## What is asked:
Copy out everything in the records from the line containing "This screenshot has width=330, height=168." down to the line containing "Where should I click to: Select", word for word, with both of those lines included. Leave the pictures out.

## Entries shown:
──────────
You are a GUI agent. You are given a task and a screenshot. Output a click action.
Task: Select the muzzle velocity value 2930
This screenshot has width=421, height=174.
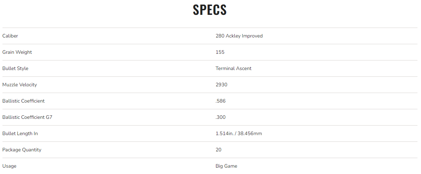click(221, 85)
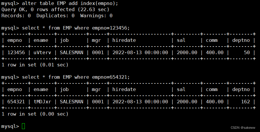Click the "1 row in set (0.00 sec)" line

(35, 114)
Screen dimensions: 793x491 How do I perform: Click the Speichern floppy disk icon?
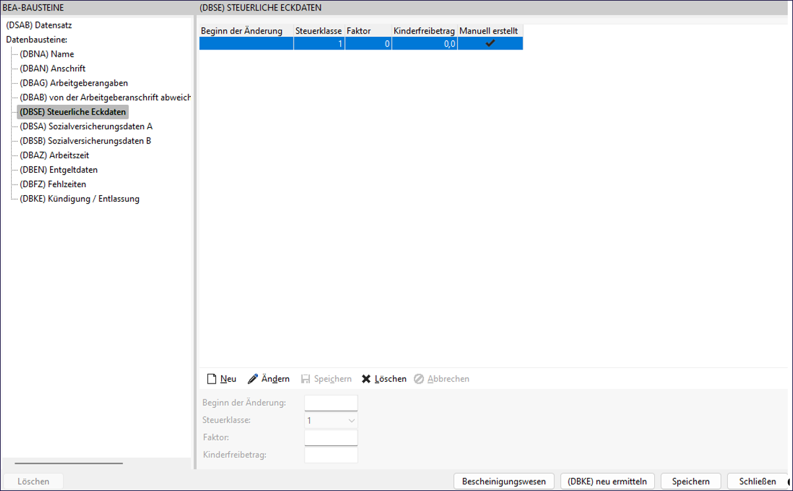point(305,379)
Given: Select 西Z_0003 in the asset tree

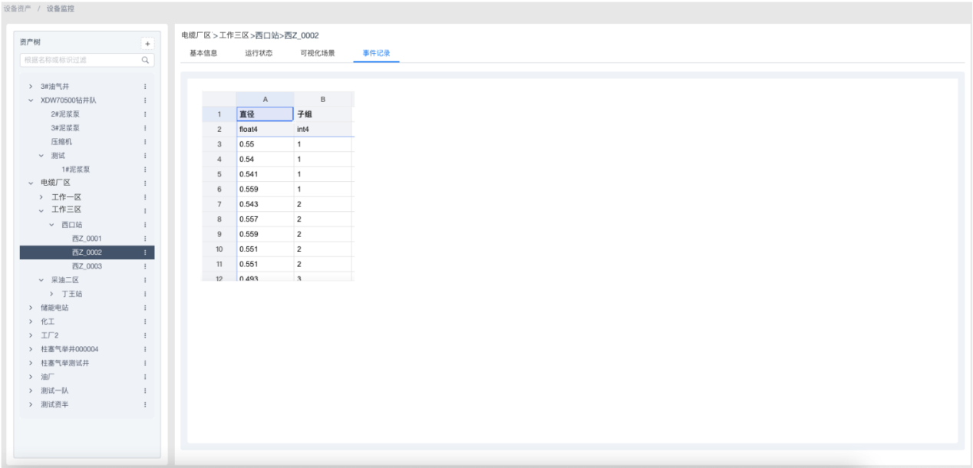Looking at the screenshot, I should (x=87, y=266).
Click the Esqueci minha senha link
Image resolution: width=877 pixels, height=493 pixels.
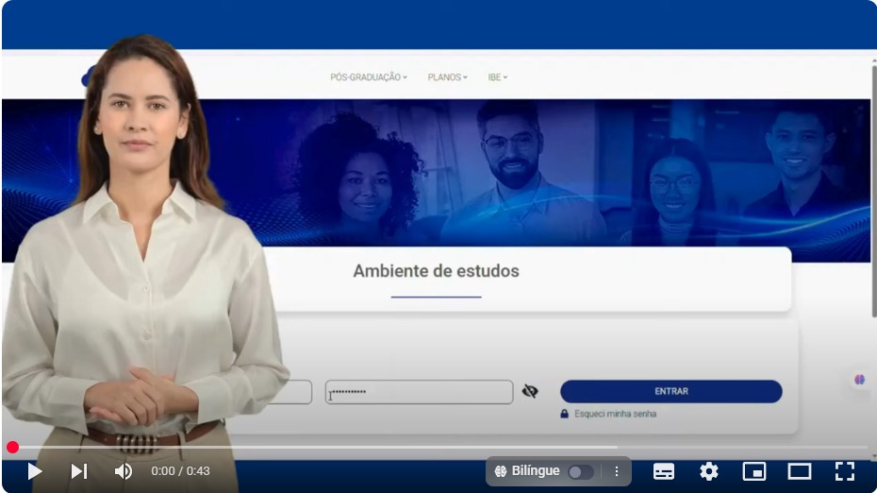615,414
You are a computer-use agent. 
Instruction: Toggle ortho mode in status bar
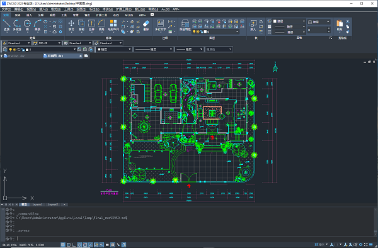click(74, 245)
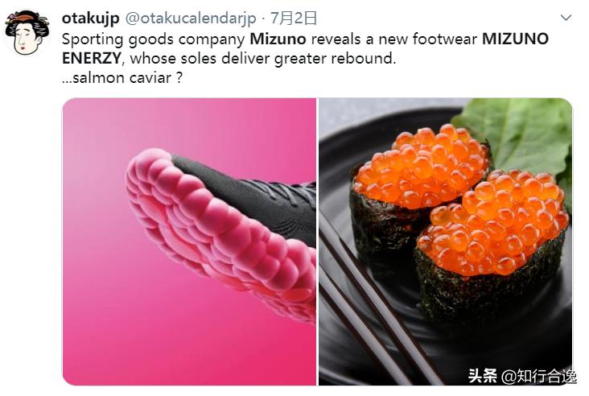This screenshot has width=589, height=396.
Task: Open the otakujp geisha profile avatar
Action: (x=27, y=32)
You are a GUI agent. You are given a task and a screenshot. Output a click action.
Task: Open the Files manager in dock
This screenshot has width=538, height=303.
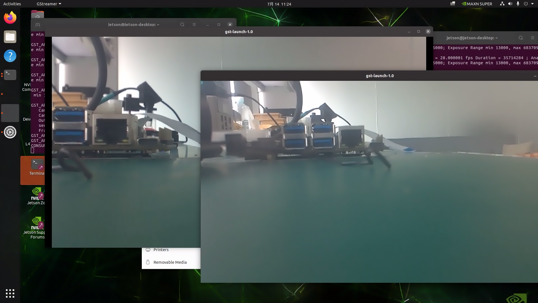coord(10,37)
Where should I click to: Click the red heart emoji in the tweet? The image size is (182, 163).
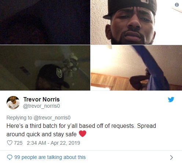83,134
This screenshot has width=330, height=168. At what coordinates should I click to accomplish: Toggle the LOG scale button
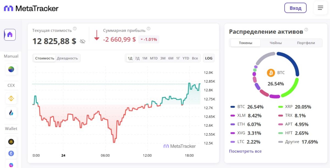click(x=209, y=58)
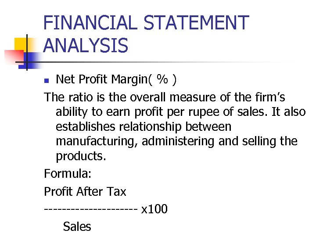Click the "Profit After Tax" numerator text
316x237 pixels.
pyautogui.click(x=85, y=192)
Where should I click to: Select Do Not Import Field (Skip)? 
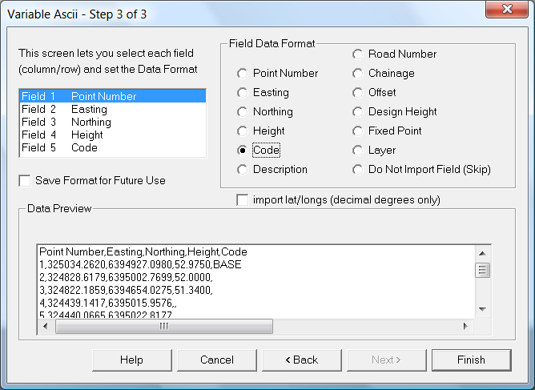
──────────
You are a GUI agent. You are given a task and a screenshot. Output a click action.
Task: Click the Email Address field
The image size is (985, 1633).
──────────
## Output below:
This screenshot has width=330, height=168. At what coordinates should I click to accomplish: Toggle the LOG scale button
click(x=209, y=58)
Click the "Profit After Tax" numerator text
316x237 pixels.
pyautogui.click(x=85, y=192)
Where should I click to: Select Do Not Import Field (Skip)? 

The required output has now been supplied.